Per il terzo indagato il gip non ha disposto misure cautelari. Per gli altri quattro ragazzi finiti in carcere sono ancora in corso le udienze di convalida davanti al gip di Pistoia, la decisione potrebbe arrivare tra qualche giorno
Firenze, 2 agosto 2008 - Due dei sette giovani fermati dalla polizia con l'accusa di avere fatto parte del branco che la notte fra il 25 e il 26 luglio avrebbe violentato in città una fiorentina di 22 anni restano in carcere. Lo ha deciso il gip del capoluogo toscano al termine dell'udienza di convalida nei confronti di tre indagati: per due ha disposto la custodia cautelare in carcere, per il terzo non ha disposto misure cautelari.

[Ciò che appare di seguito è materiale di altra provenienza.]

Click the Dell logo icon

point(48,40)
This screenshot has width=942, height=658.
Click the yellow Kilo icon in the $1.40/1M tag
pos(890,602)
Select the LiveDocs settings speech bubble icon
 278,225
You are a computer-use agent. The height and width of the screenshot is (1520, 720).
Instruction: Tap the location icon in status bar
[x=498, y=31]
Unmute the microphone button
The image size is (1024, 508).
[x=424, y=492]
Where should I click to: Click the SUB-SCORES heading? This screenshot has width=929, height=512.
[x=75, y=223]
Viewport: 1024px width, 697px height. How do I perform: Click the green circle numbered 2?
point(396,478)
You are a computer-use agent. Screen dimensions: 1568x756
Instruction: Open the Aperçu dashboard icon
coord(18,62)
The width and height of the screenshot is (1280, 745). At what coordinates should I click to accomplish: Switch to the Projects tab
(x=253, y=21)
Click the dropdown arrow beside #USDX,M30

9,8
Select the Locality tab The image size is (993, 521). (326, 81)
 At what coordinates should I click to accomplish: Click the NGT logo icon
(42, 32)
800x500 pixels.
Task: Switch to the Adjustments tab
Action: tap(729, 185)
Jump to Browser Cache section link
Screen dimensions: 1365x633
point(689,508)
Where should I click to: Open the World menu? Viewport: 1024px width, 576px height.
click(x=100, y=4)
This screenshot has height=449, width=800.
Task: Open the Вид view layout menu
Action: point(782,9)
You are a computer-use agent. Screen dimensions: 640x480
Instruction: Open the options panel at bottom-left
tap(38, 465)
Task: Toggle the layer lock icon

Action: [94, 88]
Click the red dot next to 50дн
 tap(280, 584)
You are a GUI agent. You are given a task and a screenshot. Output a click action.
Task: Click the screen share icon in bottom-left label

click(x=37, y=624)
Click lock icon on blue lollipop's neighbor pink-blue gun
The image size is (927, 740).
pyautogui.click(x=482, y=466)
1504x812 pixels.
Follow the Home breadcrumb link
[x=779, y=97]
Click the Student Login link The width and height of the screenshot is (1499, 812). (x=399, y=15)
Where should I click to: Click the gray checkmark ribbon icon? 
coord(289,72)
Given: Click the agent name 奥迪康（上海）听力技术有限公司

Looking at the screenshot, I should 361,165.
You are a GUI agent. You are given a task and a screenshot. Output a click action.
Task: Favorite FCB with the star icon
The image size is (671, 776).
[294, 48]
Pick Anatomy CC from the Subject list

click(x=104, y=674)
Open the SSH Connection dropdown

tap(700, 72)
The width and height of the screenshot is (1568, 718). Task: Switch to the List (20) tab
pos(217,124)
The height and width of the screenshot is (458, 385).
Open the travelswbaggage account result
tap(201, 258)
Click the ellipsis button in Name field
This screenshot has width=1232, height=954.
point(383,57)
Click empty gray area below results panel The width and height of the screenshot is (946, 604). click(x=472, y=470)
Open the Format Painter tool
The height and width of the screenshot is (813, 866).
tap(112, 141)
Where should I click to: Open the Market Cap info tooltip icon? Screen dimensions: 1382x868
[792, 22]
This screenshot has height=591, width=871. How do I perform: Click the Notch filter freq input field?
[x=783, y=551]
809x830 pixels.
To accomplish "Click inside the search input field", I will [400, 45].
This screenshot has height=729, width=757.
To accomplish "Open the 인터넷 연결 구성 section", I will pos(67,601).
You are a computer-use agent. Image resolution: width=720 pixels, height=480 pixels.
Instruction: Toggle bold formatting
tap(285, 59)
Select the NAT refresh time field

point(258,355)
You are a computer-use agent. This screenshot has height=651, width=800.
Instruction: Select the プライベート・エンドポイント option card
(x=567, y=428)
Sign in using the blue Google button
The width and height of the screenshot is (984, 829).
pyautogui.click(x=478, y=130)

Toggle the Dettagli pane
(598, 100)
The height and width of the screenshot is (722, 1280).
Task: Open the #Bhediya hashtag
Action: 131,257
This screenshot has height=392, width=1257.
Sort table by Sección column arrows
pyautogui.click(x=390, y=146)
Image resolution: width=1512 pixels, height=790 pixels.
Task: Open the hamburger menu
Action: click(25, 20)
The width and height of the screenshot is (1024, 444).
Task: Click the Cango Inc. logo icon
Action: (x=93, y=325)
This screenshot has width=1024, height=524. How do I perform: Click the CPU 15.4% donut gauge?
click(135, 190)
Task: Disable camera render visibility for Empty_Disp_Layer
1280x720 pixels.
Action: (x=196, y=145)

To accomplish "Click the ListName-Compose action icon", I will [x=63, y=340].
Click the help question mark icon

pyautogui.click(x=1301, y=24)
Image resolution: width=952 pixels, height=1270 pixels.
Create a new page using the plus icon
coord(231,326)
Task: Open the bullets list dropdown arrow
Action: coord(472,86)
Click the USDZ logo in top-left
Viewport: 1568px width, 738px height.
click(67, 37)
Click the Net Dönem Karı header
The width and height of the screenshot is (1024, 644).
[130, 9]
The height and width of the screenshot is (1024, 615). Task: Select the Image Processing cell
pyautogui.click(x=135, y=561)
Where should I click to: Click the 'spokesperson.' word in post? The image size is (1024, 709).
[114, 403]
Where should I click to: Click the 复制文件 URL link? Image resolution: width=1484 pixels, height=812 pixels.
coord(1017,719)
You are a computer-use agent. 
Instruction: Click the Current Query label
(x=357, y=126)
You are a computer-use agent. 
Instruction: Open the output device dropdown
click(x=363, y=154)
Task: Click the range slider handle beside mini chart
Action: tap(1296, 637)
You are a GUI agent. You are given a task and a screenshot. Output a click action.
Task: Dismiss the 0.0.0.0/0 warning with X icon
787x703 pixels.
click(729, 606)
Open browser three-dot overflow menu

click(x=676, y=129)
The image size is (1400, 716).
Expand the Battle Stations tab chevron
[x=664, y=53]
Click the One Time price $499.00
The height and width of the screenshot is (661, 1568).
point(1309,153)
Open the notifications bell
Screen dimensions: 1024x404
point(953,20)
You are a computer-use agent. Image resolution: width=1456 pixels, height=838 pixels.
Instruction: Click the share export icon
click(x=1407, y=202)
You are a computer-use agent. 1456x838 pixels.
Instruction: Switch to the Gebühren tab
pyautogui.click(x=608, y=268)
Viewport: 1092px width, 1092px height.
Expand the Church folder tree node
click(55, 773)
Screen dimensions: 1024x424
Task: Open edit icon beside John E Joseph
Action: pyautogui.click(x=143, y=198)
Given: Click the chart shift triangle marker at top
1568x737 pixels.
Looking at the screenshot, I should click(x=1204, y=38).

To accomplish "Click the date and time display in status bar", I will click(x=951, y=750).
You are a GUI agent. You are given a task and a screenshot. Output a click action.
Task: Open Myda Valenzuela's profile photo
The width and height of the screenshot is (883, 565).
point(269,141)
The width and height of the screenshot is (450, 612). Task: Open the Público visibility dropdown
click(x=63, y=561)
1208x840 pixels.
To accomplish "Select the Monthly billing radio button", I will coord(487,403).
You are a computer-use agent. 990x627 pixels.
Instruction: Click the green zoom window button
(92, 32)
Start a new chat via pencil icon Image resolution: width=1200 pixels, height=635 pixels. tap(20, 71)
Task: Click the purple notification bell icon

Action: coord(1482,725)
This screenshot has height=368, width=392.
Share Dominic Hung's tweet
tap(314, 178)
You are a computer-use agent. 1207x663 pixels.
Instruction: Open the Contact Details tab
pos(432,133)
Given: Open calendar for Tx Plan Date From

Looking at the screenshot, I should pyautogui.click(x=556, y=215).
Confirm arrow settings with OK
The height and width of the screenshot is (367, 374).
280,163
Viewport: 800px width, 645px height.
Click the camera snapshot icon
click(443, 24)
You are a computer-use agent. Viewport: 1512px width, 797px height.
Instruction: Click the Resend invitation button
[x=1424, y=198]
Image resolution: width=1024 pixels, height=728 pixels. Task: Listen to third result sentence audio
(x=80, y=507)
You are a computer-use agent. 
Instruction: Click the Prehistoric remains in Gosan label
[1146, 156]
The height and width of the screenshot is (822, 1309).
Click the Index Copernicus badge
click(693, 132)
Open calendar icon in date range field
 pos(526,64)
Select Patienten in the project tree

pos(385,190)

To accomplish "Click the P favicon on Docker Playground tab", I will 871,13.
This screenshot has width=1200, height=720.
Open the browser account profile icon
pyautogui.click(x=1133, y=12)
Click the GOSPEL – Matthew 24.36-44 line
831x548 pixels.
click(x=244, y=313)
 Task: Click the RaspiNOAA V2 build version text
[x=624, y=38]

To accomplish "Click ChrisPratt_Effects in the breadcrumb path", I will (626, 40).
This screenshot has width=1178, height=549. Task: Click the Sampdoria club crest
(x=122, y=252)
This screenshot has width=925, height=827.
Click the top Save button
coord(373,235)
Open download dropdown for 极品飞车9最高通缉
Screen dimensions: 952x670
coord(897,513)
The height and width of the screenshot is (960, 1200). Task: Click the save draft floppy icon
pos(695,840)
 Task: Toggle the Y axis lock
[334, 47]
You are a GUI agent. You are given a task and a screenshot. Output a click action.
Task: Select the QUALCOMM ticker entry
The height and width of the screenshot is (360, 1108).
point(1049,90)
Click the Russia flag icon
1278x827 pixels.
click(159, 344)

Per gli altri quattro giovani finiti in carcere sono ancora in corso le udienze di convalida davanti al gip di Pistoia: la sua decisione potrebbe slittare a lunedì.
Riguardo la scarcerazione del terzo indagato, la decisione del gip fiorentino - che ha comunque convalidato i fermi - potrebbe essere legata al fatto che il giovane ha sostenuto che quella sera tornò a casa prima che il gruppo si dirigesse al parcheggio dove sarebbero avvenuti gli abusi; una versione confermata da altri indagati.
Riguardo la custodia in carcere, ''il giudice - ha spiegato uno dei difensori, Maurizio Bozzaotre - ha ritenuto che ci fossero pericoli di fuga e di reiterazione del reato. A quanto pare ha dato credito alla versione della ragazza, che a nostro avviso è falsa e in molti punti contraddittoria, come dimostra la scarcerazione del terzo indagato. Tutto quello che è successo quella sera è stato consensuale''.